▶ **WRITTEN TASKS**:
A - From the judgment, extract the passage starting at "KINABULU INVESTMENTS PTY LTD (ACN 001 469 718) v" and ending at "and WAY TO GO AUSSINDO PTY LTD (ACN 080 761 511)".
B - Answer these questions from the judgment:
(i) Which judge decided the case?
(ii) In which city was the decision given?
(iii) How was Oshlack v Richmond River Council treated?

Last Updated: 9 February 2009

FEDERAL COURT OF AUSTRALIA


Kinabulu Investments Pty Ltd v Barron & Rawson Pty Ltd (No 2) [2009] FCA 57


COSTS – whether the usual order as to costs should be made – where only part of the cause of action was successful – whether that should influence the apportionment of costs – held that the fact that the respondent succeeded on only one ground does not require a departure from the ordinary rule as to costs – usual order for costs made


Federal Court of Australia Act 1976 (Cth) s 43


ACCC v Nationwide News Pty Ltd; ACCC v Smartcom Telecommunications (1996) ATPR 41-519 - followed
Hughes v West Australian Cricket Association Inc & Ors [1986] FCA 382; (1986) 8 ATPR 40-748 - followed
Oshlack v Richmond River Council [1998] HCA 11; (1998) 193 CLR 72 - applied
Ruddock v Vadarlis (No 2) (2001) 115 FCR 229 - considered


KINABULU INVESTMENTS PTY LTD (ACN 001 469 718) v BARRON & RAWSON PTY LTD (ACN 000 065 636), ANTHONY J CAREY and WAY TO GO AUSSINDO PTY LTD (ACN 080 761 511)
QUD 217 of 2005


SPENDER J
6 FEBRUARY 2009
BRISBANE


IN THE FEDERAL COURT OF AUSTRALIA

QUEENSLAND DISTRICT REGISTRY
QUD 217 of 2005

BETWEEN:
KINABULU INVESTMENTS PTY LTD (ACN 001 469 718)
Applicant

AND:
BARRON & RAWSON PTY LTD (ACN 000 065 636)
First Respondent

ANTHONY J CAREY
Second Respondent

WAY TO GO AUSSINDO PTY LTD (ACN 080 761 511)

▶ **DATA SHOWN**:
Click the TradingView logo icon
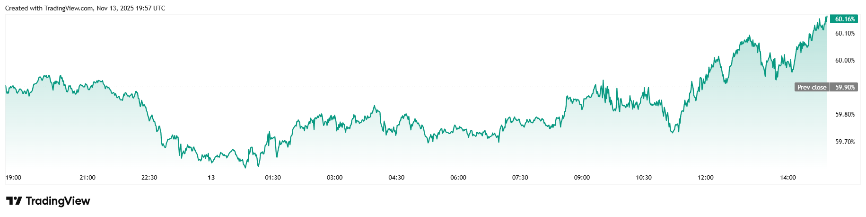The height and width of the screenshot is (217, 866). pyautogui.click(x=14, y=201)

▶ **THE RESULTS**:
A -
KINABULU INVESTMENTS PTY LTD (ACN 001 469 718) v BARRON & RAWSON PTY LTD (ACN 000 065 636), ANTHONY J CAREY and WAY TO GO AUSSINDO PTY LTD (ACN 080 761 511)

B -
(i) Spender J
(ii) Brisbane
(iii) It was applied.